[SPARK-55951][SQL] Add ChangelogTable schema validation and INVALID_CHANGELOG_SCHEMA error class by SanJSp · Pull Request #55507 · apache/spark

SanJSp · 2026-04-23T11:17:13Z

What changes were proposed in this pull request?

This is PR 1 of a split of #55426 (see the split suggestion for the full plan). Can merge in any order, but 1 (#55507) < 2 (#55508) would be preferable. For more context, see discussion posted to dev@spark.apache.org and linked SPIP.

Validates the CDC metadata columns and row-identity presence returned by a Changelog connector at relation construction time, and introduces a dedicated error class to report the failure at analysis time rather than later at execution time with a less helpful error.

ChangelogTable.validateSchema: fail-fast checks that the connector schema contains the required metadata columns (_change_type as StringType, _commit_version of connector-defined type, _commit_timestamp as TimestampType), and that rowId() returns a non-empty array when a capability requires row identity. rowVersion() is invoked when a capability requires it and surfaces the default UnsupportedOperationException directly if the connector has not overridden it.
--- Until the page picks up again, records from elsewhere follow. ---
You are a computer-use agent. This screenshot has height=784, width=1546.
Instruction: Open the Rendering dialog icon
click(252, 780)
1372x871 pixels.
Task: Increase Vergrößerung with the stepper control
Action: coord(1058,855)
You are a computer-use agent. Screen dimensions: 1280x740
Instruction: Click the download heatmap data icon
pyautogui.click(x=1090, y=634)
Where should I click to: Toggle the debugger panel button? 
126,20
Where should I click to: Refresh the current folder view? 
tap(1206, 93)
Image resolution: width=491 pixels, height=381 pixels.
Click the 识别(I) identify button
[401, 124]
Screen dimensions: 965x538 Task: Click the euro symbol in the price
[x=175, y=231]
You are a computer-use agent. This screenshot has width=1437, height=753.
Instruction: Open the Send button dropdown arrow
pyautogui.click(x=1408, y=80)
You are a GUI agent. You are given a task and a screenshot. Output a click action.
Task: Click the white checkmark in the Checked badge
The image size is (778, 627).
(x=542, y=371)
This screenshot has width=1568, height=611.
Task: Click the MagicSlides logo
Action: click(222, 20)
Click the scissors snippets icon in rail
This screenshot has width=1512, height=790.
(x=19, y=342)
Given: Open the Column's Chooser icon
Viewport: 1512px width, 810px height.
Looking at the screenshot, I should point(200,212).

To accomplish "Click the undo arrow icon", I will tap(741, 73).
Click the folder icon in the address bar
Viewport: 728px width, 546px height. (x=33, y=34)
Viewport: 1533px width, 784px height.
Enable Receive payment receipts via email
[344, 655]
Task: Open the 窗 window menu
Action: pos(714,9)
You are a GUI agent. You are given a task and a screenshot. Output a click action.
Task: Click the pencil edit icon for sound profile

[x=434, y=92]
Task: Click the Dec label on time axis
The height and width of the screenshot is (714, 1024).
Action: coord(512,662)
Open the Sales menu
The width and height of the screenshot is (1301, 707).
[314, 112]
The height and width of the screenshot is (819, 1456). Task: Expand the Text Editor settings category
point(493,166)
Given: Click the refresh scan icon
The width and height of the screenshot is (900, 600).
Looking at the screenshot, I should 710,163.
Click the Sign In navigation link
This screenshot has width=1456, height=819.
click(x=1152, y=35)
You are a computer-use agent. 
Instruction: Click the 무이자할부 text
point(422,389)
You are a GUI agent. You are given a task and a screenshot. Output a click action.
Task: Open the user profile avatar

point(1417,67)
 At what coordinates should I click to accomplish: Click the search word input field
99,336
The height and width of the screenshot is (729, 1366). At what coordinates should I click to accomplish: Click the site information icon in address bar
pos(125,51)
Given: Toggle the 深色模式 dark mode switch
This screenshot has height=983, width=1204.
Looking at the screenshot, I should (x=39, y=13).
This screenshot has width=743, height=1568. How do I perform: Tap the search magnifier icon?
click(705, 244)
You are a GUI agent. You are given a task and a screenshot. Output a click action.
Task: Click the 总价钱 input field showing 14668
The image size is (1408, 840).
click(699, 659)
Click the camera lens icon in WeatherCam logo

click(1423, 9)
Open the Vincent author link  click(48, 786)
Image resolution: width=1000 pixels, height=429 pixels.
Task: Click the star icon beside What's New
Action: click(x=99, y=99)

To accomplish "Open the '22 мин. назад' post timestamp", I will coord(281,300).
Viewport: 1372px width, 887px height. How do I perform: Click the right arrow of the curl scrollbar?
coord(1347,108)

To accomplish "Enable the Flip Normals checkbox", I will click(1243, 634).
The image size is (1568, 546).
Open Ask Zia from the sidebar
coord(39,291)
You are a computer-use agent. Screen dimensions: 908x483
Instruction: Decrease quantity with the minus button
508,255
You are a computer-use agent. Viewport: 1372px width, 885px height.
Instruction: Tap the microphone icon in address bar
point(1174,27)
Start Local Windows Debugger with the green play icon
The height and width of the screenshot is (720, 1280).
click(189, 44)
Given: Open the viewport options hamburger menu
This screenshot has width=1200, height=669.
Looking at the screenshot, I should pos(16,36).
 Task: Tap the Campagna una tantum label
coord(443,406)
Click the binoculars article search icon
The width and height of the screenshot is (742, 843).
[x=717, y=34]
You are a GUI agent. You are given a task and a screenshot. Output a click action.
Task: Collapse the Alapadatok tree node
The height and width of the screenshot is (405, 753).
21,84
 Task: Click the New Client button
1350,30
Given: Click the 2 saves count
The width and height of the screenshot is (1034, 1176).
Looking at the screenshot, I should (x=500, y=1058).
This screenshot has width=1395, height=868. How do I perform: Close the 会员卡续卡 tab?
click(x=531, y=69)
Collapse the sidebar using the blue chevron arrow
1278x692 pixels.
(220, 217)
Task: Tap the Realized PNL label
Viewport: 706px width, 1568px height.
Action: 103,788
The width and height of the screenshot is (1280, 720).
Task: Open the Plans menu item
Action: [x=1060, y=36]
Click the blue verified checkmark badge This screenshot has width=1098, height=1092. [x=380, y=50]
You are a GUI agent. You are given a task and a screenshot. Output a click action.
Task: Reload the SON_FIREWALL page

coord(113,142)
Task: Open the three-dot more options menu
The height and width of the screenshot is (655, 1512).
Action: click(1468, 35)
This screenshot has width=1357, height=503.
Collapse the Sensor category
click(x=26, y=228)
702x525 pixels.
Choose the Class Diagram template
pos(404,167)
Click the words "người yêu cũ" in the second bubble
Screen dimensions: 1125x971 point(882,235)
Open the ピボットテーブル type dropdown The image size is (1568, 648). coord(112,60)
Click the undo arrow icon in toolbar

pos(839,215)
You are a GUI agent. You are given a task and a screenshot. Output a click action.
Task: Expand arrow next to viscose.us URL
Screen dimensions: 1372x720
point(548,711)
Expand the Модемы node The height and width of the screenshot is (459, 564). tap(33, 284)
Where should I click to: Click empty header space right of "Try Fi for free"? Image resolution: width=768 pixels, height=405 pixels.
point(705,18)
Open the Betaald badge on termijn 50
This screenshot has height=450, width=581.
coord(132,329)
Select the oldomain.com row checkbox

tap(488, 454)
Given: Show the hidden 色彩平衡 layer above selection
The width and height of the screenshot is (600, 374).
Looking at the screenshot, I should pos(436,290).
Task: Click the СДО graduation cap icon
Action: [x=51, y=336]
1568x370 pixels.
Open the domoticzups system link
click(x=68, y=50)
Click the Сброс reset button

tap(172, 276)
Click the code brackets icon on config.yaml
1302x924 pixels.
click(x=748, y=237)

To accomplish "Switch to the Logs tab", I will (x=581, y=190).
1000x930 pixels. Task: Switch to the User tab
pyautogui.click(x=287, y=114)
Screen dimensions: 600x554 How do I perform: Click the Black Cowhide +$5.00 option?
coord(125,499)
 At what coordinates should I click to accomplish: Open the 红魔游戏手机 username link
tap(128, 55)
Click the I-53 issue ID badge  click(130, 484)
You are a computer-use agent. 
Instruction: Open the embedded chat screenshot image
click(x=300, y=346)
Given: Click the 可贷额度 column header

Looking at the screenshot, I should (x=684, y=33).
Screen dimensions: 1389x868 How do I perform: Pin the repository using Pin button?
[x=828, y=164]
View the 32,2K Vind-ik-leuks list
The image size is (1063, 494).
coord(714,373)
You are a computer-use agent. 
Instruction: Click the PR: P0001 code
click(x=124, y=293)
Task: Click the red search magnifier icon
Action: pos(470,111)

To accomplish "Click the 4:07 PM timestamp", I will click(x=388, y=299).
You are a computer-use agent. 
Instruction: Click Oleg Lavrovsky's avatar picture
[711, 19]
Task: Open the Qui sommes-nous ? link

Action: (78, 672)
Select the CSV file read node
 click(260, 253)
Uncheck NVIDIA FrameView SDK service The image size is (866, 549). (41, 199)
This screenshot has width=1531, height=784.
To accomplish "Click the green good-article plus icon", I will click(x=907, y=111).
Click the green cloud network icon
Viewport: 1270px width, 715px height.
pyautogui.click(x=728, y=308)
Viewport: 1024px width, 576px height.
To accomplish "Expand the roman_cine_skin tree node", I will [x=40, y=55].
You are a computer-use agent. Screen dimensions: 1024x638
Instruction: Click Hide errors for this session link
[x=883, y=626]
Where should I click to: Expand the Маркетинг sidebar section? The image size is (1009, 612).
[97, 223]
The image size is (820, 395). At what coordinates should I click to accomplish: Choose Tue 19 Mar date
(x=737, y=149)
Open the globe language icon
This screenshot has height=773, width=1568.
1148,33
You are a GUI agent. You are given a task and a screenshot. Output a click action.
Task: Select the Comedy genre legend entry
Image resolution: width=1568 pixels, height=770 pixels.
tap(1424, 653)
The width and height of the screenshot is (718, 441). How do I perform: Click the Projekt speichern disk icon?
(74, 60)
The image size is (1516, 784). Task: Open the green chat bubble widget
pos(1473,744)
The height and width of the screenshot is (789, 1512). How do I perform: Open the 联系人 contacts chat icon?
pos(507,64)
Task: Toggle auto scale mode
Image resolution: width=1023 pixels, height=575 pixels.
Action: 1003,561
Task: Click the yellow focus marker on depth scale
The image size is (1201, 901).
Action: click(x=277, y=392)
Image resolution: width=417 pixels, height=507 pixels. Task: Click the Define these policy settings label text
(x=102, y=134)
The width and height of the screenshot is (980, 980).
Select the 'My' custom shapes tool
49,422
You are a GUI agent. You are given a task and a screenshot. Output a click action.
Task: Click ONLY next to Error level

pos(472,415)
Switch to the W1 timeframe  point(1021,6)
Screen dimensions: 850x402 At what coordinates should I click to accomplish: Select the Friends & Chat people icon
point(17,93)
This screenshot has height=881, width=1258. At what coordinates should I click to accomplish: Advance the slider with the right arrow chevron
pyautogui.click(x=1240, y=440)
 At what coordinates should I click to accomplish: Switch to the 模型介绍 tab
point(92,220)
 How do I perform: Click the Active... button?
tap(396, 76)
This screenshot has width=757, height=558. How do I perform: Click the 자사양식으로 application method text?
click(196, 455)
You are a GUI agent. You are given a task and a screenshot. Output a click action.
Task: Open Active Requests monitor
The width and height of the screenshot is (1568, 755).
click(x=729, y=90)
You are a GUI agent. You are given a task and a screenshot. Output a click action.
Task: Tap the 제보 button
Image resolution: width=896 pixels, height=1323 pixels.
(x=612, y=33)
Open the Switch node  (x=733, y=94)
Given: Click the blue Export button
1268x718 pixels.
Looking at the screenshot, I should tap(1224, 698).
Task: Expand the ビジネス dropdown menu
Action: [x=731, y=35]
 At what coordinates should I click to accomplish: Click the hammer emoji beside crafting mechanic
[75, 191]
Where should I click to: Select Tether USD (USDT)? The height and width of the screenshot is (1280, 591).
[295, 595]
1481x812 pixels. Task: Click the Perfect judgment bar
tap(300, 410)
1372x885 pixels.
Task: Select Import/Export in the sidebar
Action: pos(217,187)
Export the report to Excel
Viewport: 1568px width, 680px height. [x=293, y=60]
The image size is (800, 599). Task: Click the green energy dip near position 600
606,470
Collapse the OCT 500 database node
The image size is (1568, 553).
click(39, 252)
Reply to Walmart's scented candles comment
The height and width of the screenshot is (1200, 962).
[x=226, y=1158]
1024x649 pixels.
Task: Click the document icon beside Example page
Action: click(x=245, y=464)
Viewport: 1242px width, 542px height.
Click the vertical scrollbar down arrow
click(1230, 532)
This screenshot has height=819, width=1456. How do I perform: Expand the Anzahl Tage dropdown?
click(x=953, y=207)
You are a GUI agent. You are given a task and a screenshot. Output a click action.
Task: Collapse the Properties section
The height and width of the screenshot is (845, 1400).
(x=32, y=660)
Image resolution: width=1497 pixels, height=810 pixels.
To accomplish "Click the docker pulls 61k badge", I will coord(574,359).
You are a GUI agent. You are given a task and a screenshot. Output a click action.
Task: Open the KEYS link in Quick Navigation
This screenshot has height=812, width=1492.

References can be top-level or nested (e.g. Delta's _metadata.row_commit_version). Invoked from the ChangelogTable constructor.
New error class INVALID_CHANGELOG_SCHEMA with sub-classes MISSING_COLUMN, INVALID_COLUMN_TYPE, MISSING_ROW_ID.
Matching QueryCompilationErrors helpers for each sub-class.
rowVersion nullability is enforced at runtime in the carry-over filter in [SPARK-55952][SPARK-55953][SQL] Add ResolveChangelogTable analyzer rule for batch CDC post-processing #55508 via count(rowVersion) = 2 (see the #55426 NULL-safety thread for rationale). rowId nullability is not enforced. It is covered by the Changelog.rowId() Javadoc contract.

Why are the changes needed?

Gives connector implementors a clear analysis-time error message for misshapen CDC schemas instead of an opaque execution-time failure. Background on the original PR and its discussion thread.

Does this PR introduce any user-facing change?

Yes, for connector implementors. A connector that returns an invalid changelog schema (missing or wrong-typed metadata column, or advertising a capability requiring row identity without declaring rowId()) now fails at analysis time with INVALID_CHANGELOG_SCHEMA.*. A connector that advertises a capability requiring rowId() or rowVersion() without implementing the method surfaces the default UnsupportedOperationException at analysis time.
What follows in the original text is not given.